Episodios

  • Practicing justice, living faith [Aurelia's Story]
    Apr 8 2026

    What does it actually look like to carry your faith into a secular workplace? In this episode of Chip Lunch, Joel and Tim sit down with Aurelia — a law student, globetrotter, and follower of Jesus.

    Aurelia unpacks what it means to bring God into the everyday rhythms of a legal career. From chatting about church with fellow clerks to gently opting out of party culture without being preachy, she shares how normalising faith in the workplace starts with genuine friendship and small, consistent acts of love.

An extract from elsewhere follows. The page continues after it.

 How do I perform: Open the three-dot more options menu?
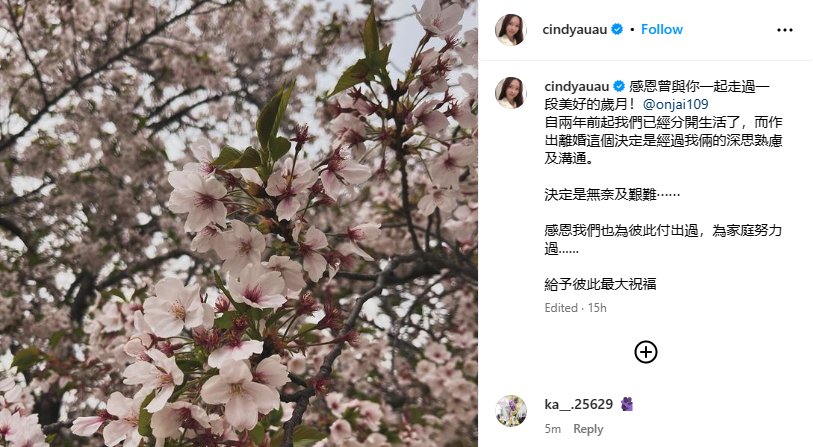pyautogui.click(x=784, y=30)
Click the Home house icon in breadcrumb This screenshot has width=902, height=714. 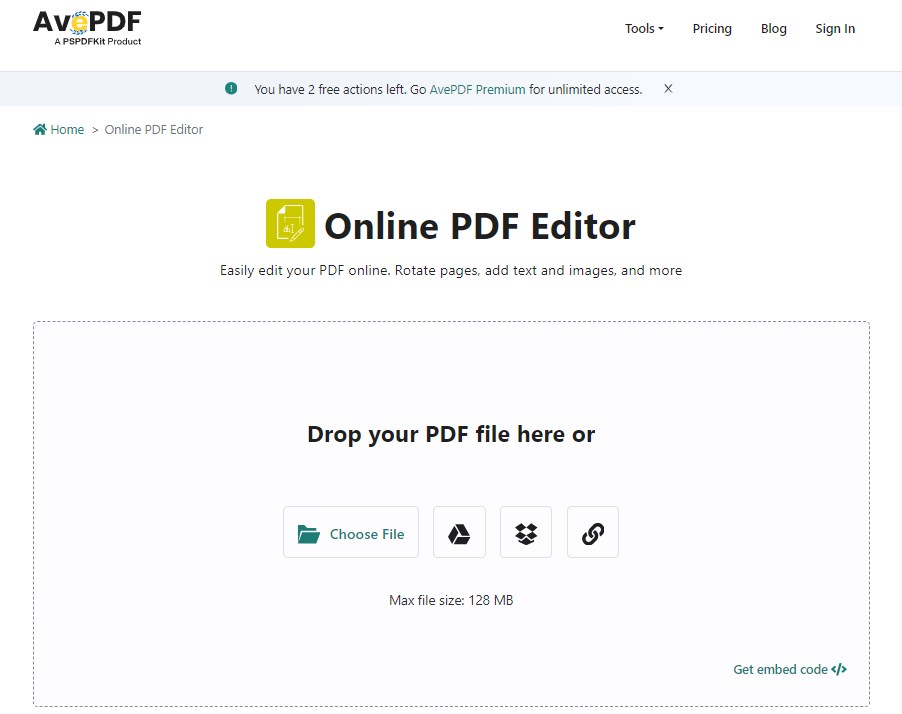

    Aurelia takes us on a whirlwind tour of her past year: a two-week summer intensive at Cambridge (with a cheeky sneak into Trinity College), a presentation submitted 15 minutes late after an all-nighter and a bout of food poisoning — that she still delivered the same day — and a solo adventure through Iceland, Paris, Amsterdam, and Rotterdam, where she tracked down her late grandfather's childhood home without using Google Maps.

    The highlight of the episode might be the six months Aurelia spent living alone in London, studying transnational law at King's College — a dream she'd quietly held since she was 17 years old. She gets real about the beauty and the loneliness of solo living, the discipline of meal prep, turning 22 without her family, and learning that her dog had passed away mid-birthday drinks.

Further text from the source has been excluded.